According to a report released by the National Institute of Mental Health, approximately one in every five adults suffers from a fear-related disorder. Their disorders hardly get noticed; forget being treated, because most of them feel too embarrassed to talk about their fears. There are millions out there.
The worst thing that person can do is to ignore their mental health and addiction issues or to make excuses. Despite what some may think, these mental health issues are not a phase and will not just go away in time. The fact of the matter is that it will only get worse if the person doesn't do something about it.
Think about this. Many people will do whatever it takes to protect their jobs and careers, their family, and their finances, however when it comes to their mental health, many people don't take advantage of the help that is available when they have a problem or they look for a quick fix to their problems.
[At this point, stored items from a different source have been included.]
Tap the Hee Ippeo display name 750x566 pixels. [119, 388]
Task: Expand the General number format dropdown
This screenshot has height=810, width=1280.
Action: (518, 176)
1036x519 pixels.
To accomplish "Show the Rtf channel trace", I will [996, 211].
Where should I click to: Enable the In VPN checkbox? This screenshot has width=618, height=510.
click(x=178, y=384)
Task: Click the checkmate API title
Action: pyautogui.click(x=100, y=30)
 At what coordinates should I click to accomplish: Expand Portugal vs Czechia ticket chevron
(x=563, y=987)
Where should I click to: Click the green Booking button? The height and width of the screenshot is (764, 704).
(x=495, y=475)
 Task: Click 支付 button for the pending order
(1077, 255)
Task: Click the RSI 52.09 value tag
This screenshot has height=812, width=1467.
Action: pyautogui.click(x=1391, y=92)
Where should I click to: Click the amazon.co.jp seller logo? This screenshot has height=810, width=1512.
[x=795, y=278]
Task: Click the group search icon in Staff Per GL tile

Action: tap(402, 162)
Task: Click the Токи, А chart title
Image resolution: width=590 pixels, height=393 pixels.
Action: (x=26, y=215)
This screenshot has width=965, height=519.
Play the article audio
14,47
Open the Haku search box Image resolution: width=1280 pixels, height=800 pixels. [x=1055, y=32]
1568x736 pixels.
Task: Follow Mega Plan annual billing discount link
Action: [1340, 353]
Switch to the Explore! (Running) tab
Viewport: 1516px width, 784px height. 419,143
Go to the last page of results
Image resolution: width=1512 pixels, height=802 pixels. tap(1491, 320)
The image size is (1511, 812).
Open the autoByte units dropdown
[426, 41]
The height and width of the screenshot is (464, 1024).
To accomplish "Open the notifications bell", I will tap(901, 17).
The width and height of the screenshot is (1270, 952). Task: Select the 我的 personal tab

There is no quick fix in dealing with addiction or other mental health issues.
We all have choices in life. Don't make the tragic mistake of underestimating your mental health issues. If you tried to get help and it didn't work out, then try again. Learn what works, what didn't work, and what you need to improve on in managing your mental health issues and try it again.
If you have a loved one or friend who is not willing to get help despite your best efforts, remember this. Fear is a major factor in why people do not get help they need. Find out what their fear is in relation to their problems and find ways that will help manage or get rid of that fear. If you focus on finding the ways to manage or overcome the person's fears, he or she will be more willing to get the help they need to get better.